Below are entries; print them exactly from the first line through the one containing "Switch to the Gap identification tab".

(Dataset excerpts)
▼

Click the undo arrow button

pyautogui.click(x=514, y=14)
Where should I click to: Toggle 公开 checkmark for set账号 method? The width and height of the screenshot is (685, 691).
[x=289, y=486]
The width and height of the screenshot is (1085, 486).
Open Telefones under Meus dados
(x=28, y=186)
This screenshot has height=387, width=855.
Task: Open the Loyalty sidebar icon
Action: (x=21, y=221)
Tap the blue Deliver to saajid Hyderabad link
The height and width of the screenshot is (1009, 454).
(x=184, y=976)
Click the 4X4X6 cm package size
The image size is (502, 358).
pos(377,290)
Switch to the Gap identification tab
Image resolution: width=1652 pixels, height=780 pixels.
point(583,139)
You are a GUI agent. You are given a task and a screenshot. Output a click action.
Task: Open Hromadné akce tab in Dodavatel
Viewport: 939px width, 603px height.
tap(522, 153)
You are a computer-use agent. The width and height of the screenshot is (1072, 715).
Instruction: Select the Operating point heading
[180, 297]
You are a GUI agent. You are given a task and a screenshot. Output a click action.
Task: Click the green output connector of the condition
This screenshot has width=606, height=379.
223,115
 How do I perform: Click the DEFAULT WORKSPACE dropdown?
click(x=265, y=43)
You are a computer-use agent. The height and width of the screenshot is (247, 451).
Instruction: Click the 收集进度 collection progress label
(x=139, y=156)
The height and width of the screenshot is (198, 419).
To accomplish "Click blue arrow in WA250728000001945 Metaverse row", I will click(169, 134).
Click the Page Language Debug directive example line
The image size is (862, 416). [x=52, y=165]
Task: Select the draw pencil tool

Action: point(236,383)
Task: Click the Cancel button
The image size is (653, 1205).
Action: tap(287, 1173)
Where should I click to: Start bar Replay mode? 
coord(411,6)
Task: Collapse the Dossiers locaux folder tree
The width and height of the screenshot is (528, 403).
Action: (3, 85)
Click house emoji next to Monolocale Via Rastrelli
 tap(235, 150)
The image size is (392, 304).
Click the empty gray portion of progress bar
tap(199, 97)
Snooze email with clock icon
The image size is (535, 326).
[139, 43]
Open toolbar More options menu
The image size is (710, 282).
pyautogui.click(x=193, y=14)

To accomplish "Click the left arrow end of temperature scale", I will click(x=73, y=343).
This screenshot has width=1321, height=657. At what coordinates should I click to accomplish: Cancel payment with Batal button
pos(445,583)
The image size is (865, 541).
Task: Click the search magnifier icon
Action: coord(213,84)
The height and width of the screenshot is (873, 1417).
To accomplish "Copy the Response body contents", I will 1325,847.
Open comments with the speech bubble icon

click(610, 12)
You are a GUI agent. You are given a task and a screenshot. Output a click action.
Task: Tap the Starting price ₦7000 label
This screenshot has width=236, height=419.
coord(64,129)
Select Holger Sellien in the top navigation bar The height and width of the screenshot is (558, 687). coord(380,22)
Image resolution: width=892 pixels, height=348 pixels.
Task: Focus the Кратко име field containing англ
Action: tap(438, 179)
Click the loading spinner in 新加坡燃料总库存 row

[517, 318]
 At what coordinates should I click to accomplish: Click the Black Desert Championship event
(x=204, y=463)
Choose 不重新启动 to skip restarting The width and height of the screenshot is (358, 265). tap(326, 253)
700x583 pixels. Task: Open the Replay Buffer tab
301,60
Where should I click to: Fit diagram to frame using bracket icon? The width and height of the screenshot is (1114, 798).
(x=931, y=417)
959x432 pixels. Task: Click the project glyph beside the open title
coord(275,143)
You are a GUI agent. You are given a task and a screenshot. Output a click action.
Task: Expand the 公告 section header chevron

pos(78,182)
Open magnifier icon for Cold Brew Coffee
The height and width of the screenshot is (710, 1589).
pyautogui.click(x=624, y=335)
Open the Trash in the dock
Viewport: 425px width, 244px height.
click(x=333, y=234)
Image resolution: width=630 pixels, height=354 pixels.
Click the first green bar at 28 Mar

▲

Your solution ->
Click the undo arrow button

pyautogui.click(x=514, y=14)
Where should I click to: Toggle 公开 checkmark for set账号 method? The width and height of the screenshot is (685, 691).
[x=289, y=486]
The width and height of the screenshot is (1085, 486).
Open Telefones under Meus dados
(x=28, y=186)
This screenshot has height=387, width=855.
Task: Open the Loyalty sidebar icon
Action: (x=21, y=221)
Tap the blue Deliver to saajid Hyderabad link
The height and width of the screenshot is (1009, 454).
(x=184, y=976)
Click the 4X4X6 cm package size
The image size is (502, 358).
pos(377,290)
Switch to the Gap identification tab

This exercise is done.